But this response—because I am—is the only one that will do. I am writing African fiction because I am. Because I exist. Because thirty-five years ago my parents fell in love and traveled to the U.S. and had me. Because my parents offered me their memories before I had many of my own. Because my consciousness was formed in a milieu in which Nigeria was the shining center of the world. Because I have carried a version of Nigeria around inside of me for as long as I can remember, even if the Nigeria within me bears little resemblance to the Nigeria that my parents left in the 1970s, or the Nigeria my cousins inhabit today.

And yes, I am also writing American fiction. And African-American fiction. I am writing fiction that has yet to be named.

In other words, I am still the place where creation is working on itself.

The same applies to each of the stories you are about to read. Creation is working in each of them.

As I was reading each of the wonderful stories in this issue, I found myself thinking of them as a collective—nine chapters in a compelling text. These stories are about the formation of diaspora, I thought to myself. Indeed, one story features a protagonist who dreams of America, and another features a character who has just arrived in America, and yet another is about slaves in early America. But what of the other stories? They refused to conform. Another theme scrolled into view: these stories are actually about the lingering effects of colonialism. I thought about the story in which a character in a refugee camp proclaims to anyone who will listen that help is on the way. And the story about a village that is trapped between warring factions. And the story about rumors and insurgents set in Nigeria.

This response—because I am—is the only one that will do. I am writing African fiction because I am.

But what about that funny story bursting with nostalgia and episodes of preadolescent lust? And the seemingly futuristic story about the dancer from New York City who has leased her talents to someone else? And the story about the life-hardened police officer who has grown weary of his surroundings? Where do they fit?

Eventually I decided that no theme was expansive enough to comfortably contain all of these narratives. What I needed to do was find a theme that applied to most of the stories. Then I’d squeeze the rest of them in. I’d get away with it; I knew I would.

My pursuit of a theme had become more important to me than the stories.

I should have known better. In a way, this has happened to me my entire life. I have always been the story that is eclipsed by a theme, especially if the theme is African, or African-American, or Nigerian, or Nigerian-American, or Yoruba, or Igbo, or even, inevitably, Black. I’ve been squeezed into countless themes my entire life. And everyone has gotten away with it.
____
Problems to solve »
(A) In the essay on writing African fiction, in what decade did the writer's parents leave Nigeria?
(B) Which themes does the essay on writing African fiction say have eclipsed the writer? List every one it names.

Stored data
____
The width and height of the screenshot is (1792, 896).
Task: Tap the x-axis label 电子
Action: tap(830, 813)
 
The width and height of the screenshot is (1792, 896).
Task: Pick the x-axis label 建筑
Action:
____
Activity answers »
(A) The 1970s.

(B) African, African-American, Nigerian, Nigerian-American, Yoruba, Igbo, Black